Recent Indian episodes illustrate both poles. Following demonetisation in November 2016, the banking system swung into massive surplus as deposits flooded in, forcing the RBI to absorb several lakh crore through reverse repos and the temporary Incremental CRR. Through much of 2020–2021, pandemic-era accommodation kept the system in large surplus, with daily absorption exceeding ₹8 lakh crore at its peak. By contrast, from September 2024 into early 2025 the system tightened into persistent deficit on the back of tax outflows and forex sales, prompting the RBI under Governor Sanjay Malhotra to announce OMO purchases, USD/INR buy-sell swaps, and longer-tenor VRR auctions, alongside the December 2024 CRR cut announced by then-Governor Shaktikanta Das.
It is essential to distinguish liquidity conditions from the monetary policy stance and from the policy rate itself. The repo rate is the price of liquidity; the surplus or deficit is the quantum. The stance — accommodative, neutral, or withdrawal of accommodation — signals the future direction of rates, whereas liquidity management is the tactical task of keeping the WACR aligned with the existing repo rate. A central bank can run a neutral stance while injecting liquidity into a deficit, or hold an accommodative stance while draining a temporary surplus. Confusing liquidity with the stance is a common analytical error: the 2020 framework deliberately decoupled the two by adopting the WACR as a single operating target and treating liquidity provision as need-based rather than as a standing signal.
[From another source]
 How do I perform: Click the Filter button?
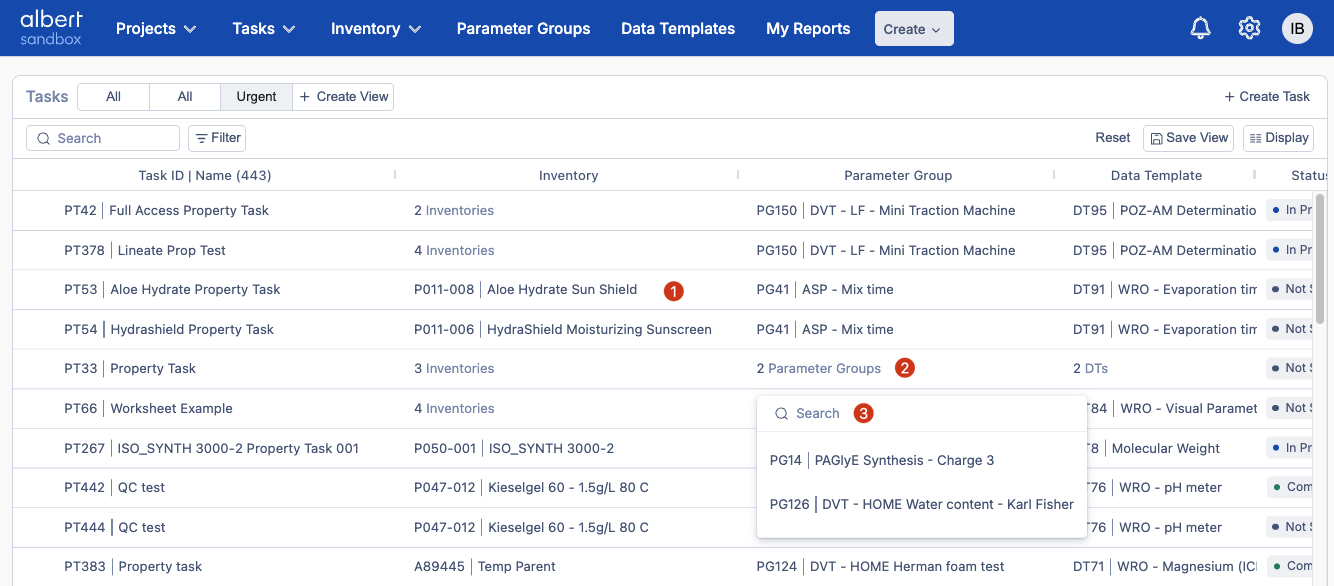tap(217, 138)
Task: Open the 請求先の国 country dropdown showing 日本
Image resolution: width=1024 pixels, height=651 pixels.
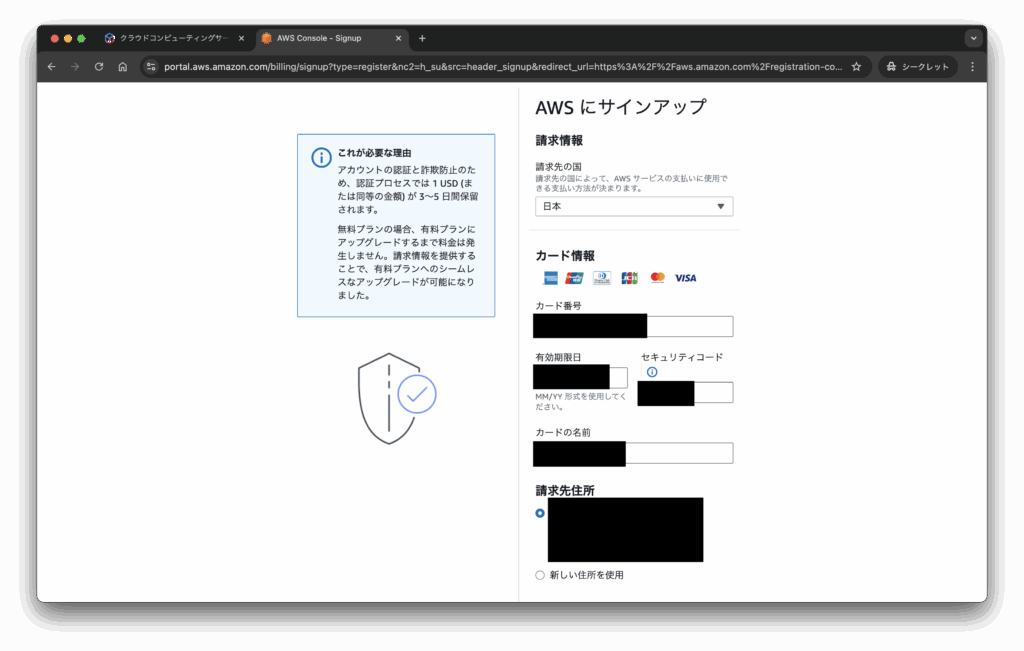Action: pos(633,205)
Edge cases and controversies cluster around two issues. First, the durability of liquidity: transient surpluses driven by month-end government spending differ from durable surpluses driven by sustained forex inflows, and mismanaging the two distorts the call rate. Second, the abolition of a fixed reverse repo corridor floor in favour of the collateral-free SDF in 2022 changed how surplus is absorbed and how the floor of the corridor binds. There is also recurring debate over whether the RBI should target the call rate alone or a broader money-market complex, and over the friction caused when surplus liquidity pushes the WACR below the SDF floor, signalling that absorption tools are not fully binding.
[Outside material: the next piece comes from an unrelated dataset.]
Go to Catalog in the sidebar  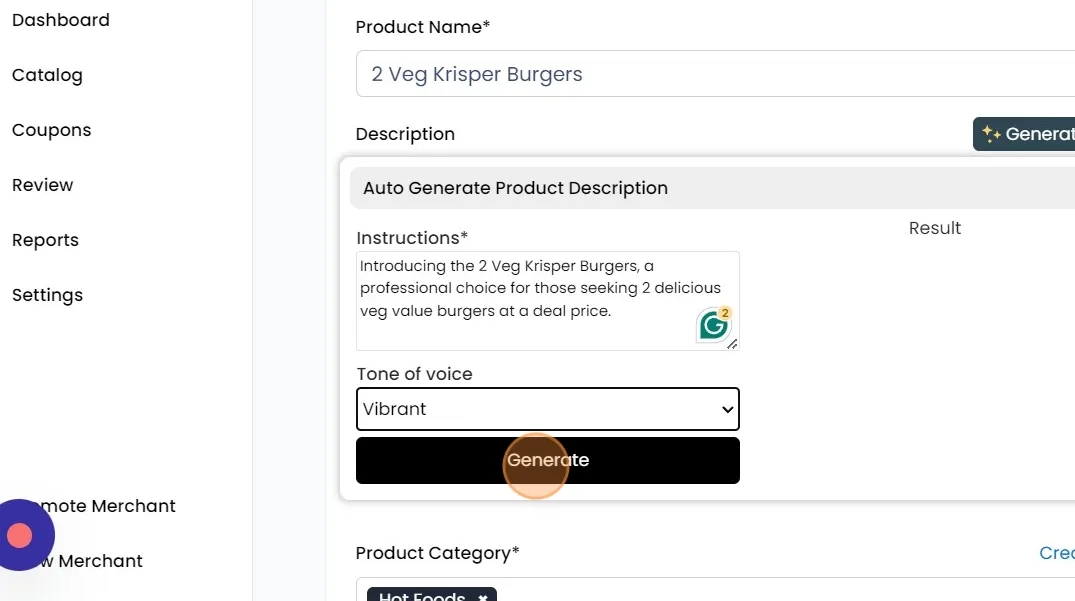tap(47, 75)
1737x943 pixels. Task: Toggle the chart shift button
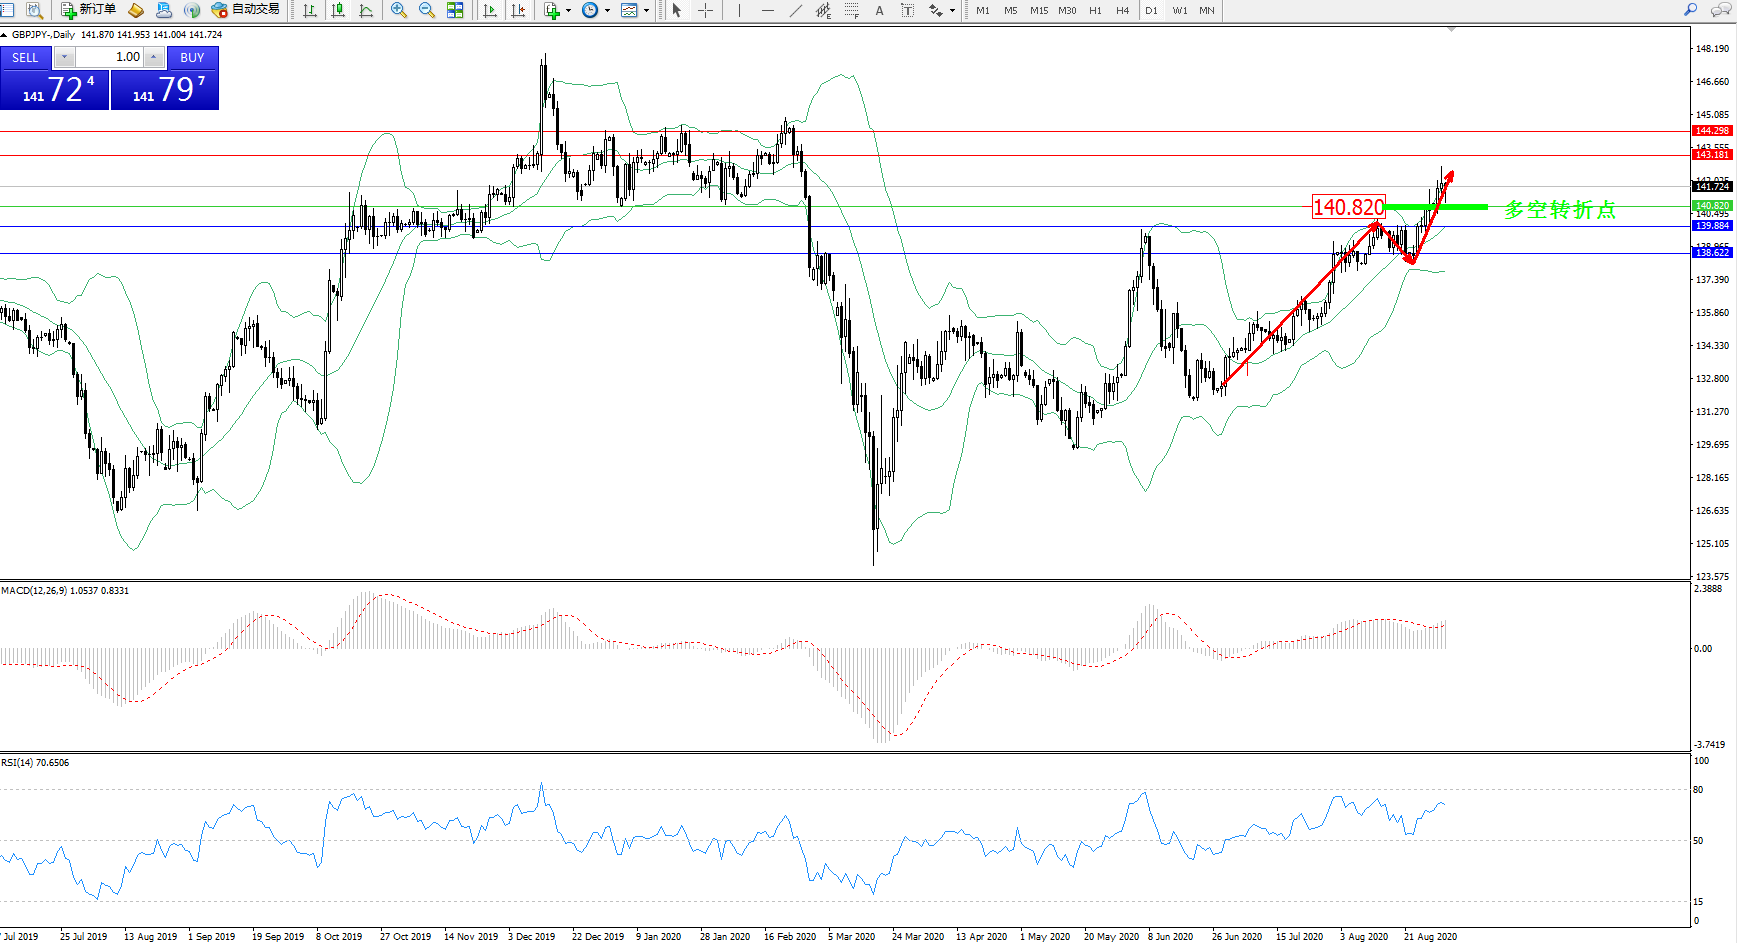(x=518, y=10)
For the working practitioner — a UPSC aspirant addressing GS Paper III, a desk economist, or a policy researcher — the surplus-deficit framing is the indispensable lens for reading every RBI bi-monthly policy statement. It explains why the central bank may cut the repo rate yet simultaneously drain liquidity, why the call rate can drift from the policy rate, and why tools such as CRR changes, OMOs, and VRRR auctions appear in the same press release. Mastery of these conditions allows one to interpret the transmission of monetary policy to bank lending rates, anticipate the RBI's tactical interventions, and assess the genuine tightness or ease of credit conditions independent of headline rate decisions.
Example
In December 2024, with the banking system in persistent deficit, RBI Governor Shaktikanta Das announced a 50-basis-point cut in the cash reserve ratio to release durable liquidity into the system.
Frequently asked questions
The RBI absorbs surplus liquidity primarily through the Standing Deposit Facility (collateral-free, operational since April 2022) and Variable Rate Reverse Repo (VRRR) auctions for fine-tuning. For durable absorption it uses outright Open Market Operation sales of government securities and foreign-exchange sell-swaps.